Gadis itu melangkah kearah mereka sambil tersenyum lebar. Rambutnya yang panjang sepunggung dan berwarna coklat dibiarkan tergerai dan hanya ditutupi oleh sebuah topi lebar. Tubuhnya yang tinggi langsing dibalut dress berwarna hijau pastel yang kelihatan serasi dengan kulitnya yang putih. Matanya tertutup oleh kacamata hitam, dan sepertinya, gadis itu tidak ambil pusing kalau dia menjadi pusat perhatian para penumpang di bandara yang sedang menatap kearahnya. Tangannya mendorong sebuah troli barang yang memuat tiga koper besar berwarna biru tua, serta satu kotak biola.

“Keiko!”
Henny menghampiri gadis bernama Keiko itu dan memeluknya. Rion sendiri tidak bergerak dari tempatnya. Matanya menatap lekat-lekat sosok yang sedang dipeluk oleh Henny.
“Kukira aku akan menunggu lama, rupanya kamu sudah menunggu di sini.” kata Keiko sambil melepas kacamatanya. “Kau tidak menunggu lama, kan?”
“Tidak, kok. Aku baru saja datang.” kata Henny, “Ah, ayo, ikut aku.”
Mereka berdua berjalan mendekati Rion. Dan setelah mendekat, Rion bisa melihat wajah gadis itu.

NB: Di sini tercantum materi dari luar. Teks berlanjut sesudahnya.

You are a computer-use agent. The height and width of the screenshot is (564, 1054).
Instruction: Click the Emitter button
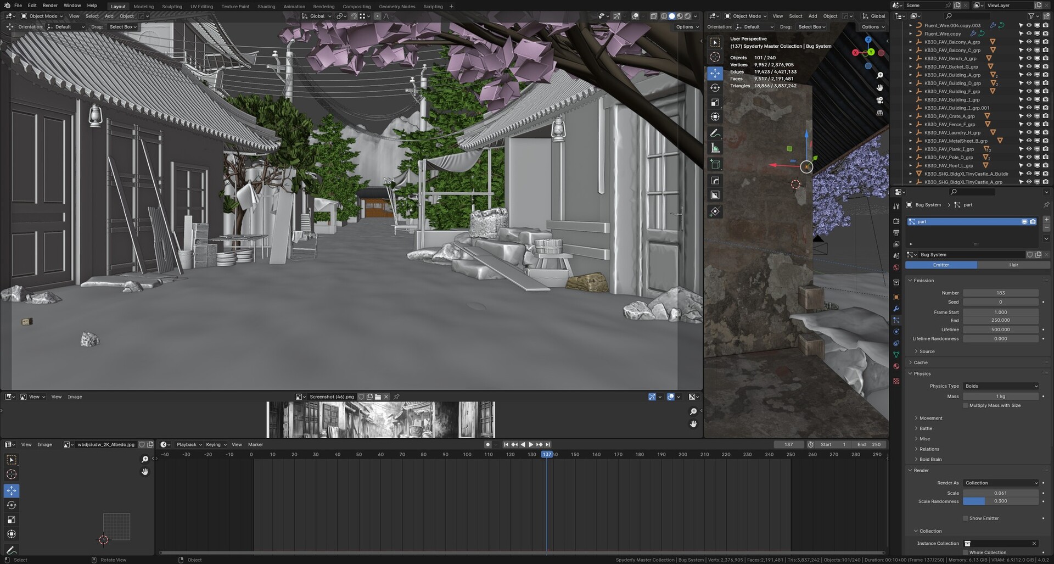941,265
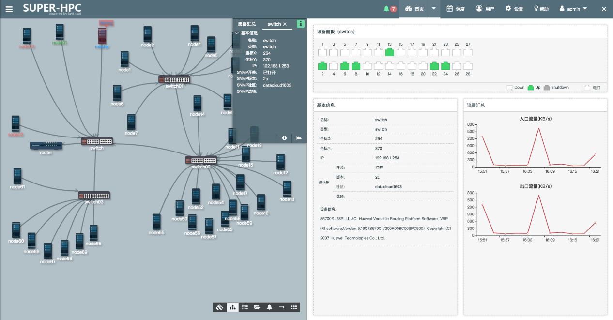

Wajah mungil berbentuk hati, bibir berwarna pink yang menekuk membentuk seulas senyum lembut, hidung mancung dan kecil, serta kedua bola mata berwarna hazel yang tampak seperti mata boneka.
“Keiko, perkenalkan, ini temanku, Rion. Rion, ini Keiko, teman lama yang kubicarakan itu.” Kata
Henny memperkenalkan mereka berdua.
“Aku Keiko, salam kenal, ya?” kata Keiko membungkuk sebelum mengulurkan tangannya. Senyum manis tersungging di wajahnya.
Rion mengerjapkan mata lagi, dan menyambut uluran tangan Keiko.
“Rion Hadi Brawijaya.” Kata Rion.
“Brawijaya? Kamu putra almarhum Handoko Brawijaya?”
Entah kenapa, Rion merasa risih ditatap sepasang mata bak boneka itu. Namun, ia mengangguk menjawab pertanyaan Keiko.
“Wah… aku penggemar berat lukisan ayahmu.” Kata Keiko, kali ini senyumnya makin melebar, “Aku mendapat hadiah lukisan ‗Angel Tears‘ dari Papa saat aku ulang tahun kemarin. Dan katanya itu buatan putra Brawijaya, si pelukis terkenal dari Indonesia. Rupanya itu kamu, ya?”
Lagi-lagi Rion merasa risih. Kali ini, mendengar nada suara Keiko yang terdengar seperti anak kecil.
“Eh… biasa saja.” jawab Rion.
Henny yang melihat sikap Rion yang risih hanya menggeleng-gelengkan kepala. Sepertinya dia harus bekerja keras agar Rion mau menerima Keiko menjadi teman mereka.
◊◊◊
Dalam perjalanan pulang dari bandara, Henny dan Keiko tidak henti-hentinya mengobrol. Mereka mengobrolkan banyak hal, hingga melupakan kalau Rion juga ada di antara mereka. Itu membuat Rion agak keki dan cemberut sepanjang perjalanan.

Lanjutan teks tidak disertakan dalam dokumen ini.